# Given information:
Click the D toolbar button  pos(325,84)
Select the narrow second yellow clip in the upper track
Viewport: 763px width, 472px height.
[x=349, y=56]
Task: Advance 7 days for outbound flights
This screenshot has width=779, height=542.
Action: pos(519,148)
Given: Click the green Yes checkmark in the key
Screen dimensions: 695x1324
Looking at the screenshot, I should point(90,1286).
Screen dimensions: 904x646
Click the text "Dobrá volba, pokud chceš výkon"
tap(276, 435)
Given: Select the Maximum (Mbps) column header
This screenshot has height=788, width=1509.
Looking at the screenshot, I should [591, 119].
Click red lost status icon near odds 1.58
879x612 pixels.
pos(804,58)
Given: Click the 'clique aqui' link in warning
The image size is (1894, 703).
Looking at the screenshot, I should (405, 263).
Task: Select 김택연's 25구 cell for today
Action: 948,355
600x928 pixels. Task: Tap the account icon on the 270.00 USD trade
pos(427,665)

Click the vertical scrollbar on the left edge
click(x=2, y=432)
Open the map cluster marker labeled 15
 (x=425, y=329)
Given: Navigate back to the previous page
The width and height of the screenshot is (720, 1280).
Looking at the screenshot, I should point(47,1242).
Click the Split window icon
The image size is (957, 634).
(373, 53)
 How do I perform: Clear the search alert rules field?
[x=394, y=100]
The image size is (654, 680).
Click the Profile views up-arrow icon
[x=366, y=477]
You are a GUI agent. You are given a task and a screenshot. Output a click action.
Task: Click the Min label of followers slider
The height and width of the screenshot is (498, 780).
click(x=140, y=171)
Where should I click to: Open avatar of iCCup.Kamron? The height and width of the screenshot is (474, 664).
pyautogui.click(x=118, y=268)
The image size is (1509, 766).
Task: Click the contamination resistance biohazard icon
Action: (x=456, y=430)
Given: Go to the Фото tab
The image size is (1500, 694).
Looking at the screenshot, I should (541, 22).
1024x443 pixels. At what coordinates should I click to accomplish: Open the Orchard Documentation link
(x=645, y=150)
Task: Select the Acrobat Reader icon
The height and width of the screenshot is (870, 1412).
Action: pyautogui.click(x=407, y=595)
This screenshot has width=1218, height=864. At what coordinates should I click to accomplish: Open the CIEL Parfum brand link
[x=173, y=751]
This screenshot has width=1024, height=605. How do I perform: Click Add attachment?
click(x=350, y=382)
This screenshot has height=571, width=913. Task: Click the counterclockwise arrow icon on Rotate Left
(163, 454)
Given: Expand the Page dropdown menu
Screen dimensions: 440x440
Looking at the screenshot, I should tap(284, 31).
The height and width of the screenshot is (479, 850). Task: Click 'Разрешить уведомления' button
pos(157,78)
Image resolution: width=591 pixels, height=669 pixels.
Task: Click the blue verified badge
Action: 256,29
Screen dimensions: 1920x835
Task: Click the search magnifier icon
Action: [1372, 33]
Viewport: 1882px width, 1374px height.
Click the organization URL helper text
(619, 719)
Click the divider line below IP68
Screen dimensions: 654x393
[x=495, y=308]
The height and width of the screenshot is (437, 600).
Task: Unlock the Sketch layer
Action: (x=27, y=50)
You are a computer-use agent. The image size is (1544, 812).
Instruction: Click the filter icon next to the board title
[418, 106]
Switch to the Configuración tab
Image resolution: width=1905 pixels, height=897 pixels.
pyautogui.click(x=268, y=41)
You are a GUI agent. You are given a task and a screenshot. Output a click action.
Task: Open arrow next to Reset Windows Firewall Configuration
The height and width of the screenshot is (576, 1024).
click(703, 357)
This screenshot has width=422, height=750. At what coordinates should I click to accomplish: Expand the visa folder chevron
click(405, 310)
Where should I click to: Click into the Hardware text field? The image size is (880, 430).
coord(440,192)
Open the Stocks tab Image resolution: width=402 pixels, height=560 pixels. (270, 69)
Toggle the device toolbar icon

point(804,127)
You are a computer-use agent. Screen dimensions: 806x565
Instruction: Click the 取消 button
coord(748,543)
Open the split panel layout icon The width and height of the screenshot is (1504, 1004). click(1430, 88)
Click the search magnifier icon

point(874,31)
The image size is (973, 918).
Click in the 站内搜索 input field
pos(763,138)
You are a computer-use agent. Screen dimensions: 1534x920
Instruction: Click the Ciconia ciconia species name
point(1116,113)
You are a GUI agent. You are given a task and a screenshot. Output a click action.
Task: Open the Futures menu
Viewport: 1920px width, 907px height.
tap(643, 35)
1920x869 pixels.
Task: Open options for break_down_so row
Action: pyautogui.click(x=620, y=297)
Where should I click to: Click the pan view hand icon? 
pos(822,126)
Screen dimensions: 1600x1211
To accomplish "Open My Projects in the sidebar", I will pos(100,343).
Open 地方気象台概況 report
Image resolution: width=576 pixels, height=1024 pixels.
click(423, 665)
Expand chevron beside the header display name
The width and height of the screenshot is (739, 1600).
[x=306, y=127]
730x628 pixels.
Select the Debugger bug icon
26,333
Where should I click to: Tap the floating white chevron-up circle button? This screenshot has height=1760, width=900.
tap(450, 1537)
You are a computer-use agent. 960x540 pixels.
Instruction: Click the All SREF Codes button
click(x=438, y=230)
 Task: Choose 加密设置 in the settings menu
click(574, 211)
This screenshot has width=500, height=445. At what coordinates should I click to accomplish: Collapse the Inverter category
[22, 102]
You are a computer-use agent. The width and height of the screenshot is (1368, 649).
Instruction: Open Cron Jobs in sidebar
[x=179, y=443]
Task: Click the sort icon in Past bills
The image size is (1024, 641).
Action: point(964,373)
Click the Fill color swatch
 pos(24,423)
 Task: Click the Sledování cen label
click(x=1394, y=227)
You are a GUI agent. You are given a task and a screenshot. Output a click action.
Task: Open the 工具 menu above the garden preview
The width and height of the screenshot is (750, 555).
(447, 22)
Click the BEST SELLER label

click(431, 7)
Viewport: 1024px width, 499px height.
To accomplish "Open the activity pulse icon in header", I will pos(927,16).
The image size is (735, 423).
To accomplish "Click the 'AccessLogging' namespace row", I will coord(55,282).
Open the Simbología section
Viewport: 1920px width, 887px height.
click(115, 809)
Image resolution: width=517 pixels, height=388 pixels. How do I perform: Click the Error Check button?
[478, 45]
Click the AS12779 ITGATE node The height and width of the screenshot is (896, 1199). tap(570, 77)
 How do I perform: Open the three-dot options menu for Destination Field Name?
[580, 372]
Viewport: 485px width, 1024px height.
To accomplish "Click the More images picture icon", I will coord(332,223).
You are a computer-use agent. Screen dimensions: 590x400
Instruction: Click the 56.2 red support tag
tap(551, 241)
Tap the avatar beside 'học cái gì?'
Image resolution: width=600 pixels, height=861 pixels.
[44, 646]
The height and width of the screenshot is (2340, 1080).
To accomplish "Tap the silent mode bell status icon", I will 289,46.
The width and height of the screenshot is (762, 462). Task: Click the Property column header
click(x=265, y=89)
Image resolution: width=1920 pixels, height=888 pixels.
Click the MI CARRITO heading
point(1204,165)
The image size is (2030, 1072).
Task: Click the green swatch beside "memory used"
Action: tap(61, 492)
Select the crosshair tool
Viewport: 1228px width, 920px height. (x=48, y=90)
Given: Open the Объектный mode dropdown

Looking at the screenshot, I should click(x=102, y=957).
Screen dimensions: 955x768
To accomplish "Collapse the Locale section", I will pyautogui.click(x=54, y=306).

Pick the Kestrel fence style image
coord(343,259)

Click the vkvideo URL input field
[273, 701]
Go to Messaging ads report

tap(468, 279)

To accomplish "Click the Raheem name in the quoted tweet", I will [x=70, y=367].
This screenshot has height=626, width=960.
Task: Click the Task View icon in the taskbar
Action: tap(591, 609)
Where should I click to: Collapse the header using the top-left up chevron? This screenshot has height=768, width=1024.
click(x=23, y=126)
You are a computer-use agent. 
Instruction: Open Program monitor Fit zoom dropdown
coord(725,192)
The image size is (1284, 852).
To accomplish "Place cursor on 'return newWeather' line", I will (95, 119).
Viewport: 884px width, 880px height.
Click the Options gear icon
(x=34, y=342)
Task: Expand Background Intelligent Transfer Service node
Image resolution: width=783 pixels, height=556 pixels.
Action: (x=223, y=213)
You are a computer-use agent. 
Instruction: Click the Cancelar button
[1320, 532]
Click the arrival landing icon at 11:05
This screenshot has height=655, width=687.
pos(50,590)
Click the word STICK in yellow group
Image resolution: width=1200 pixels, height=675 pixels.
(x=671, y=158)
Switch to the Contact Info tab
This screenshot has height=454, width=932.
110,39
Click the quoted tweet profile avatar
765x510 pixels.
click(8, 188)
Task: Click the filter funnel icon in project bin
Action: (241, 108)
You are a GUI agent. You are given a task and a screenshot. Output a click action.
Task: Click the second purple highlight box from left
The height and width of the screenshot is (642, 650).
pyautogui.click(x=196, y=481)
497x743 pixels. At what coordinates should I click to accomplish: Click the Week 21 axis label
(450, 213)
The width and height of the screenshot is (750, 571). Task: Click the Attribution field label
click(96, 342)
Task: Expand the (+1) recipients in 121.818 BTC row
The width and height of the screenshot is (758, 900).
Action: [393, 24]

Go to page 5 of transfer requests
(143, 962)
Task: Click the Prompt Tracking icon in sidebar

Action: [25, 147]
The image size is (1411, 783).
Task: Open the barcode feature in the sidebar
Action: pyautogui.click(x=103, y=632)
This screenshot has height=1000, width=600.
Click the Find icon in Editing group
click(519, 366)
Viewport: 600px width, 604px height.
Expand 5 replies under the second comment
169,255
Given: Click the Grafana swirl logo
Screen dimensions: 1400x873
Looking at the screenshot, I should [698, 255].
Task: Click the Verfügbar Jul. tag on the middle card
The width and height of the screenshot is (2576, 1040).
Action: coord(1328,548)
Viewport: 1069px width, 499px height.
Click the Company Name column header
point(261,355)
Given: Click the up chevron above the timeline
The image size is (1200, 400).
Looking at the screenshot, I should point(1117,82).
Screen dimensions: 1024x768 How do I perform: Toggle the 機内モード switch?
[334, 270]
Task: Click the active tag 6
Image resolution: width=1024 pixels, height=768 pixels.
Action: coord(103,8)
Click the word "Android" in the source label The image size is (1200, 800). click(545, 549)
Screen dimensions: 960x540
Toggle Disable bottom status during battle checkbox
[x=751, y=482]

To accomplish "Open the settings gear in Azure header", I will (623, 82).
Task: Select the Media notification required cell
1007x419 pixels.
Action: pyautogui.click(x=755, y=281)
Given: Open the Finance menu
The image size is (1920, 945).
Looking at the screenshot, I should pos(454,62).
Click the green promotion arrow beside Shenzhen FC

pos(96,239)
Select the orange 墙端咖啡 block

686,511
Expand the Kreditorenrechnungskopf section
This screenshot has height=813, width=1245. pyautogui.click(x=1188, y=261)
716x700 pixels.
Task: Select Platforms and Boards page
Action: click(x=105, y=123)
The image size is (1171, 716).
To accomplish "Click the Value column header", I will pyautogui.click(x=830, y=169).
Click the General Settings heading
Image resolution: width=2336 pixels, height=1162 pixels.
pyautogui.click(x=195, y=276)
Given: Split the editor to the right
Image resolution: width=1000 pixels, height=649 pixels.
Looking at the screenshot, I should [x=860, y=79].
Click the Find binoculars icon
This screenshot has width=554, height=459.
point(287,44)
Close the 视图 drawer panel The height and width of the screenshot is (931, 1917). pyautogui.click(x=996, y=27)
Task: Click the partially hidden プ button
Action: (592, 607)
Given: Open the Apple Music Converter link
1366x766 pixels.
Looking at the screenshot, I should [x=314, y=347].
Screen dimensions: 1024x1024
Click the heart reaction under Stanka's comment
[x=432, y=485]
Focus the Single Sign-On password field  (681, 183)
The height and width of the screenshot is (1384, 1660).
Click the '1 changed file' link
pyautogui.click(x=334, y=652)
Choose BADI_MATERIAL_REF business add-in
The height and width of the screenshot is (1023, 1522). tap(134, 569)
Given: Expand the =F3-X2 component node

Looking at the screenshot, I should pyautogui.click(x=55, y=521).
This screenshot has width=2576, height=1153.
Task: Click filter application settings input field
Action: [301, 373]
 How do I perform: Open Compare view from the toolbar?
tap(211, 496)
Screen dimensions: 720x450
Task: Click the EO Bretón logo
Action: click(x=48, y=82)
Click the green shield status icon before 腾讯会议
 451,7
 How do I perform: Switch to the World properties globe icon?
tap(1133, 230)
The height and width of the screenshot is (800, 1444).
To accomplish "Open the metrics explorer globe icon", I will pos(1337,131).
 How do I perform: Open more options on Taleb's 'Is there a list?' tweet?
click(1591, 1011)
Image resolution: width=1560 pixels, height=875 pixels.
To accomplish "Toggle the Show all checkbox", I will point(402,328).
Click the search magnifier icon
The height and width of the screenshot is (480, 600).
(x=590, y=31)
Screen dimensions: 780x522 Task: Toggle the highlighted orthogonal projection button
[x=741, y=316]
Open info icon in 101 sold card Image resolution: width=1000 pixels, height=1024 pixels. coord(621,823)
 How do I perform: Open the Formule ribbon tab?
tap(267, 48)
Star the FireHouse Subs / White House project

# Activity:
The range runs from the line with "Click the organization URL helper text" up to and including the line with "You are a computer-use agent. The image" in the listing above; please write out exactly those lines and nothing more.

# Exercise output:
Click the organization URL helper text
(619, 719)
Click the divider line below IP68
Screen dimensions: 654x393
[x=495, y=308]
The height and width of the screenshot is (437, 600).
Task: Unlock the Sketch layer
Action: (x=27, y=50)
You are a computer-use agent. The image size is (1544, 812).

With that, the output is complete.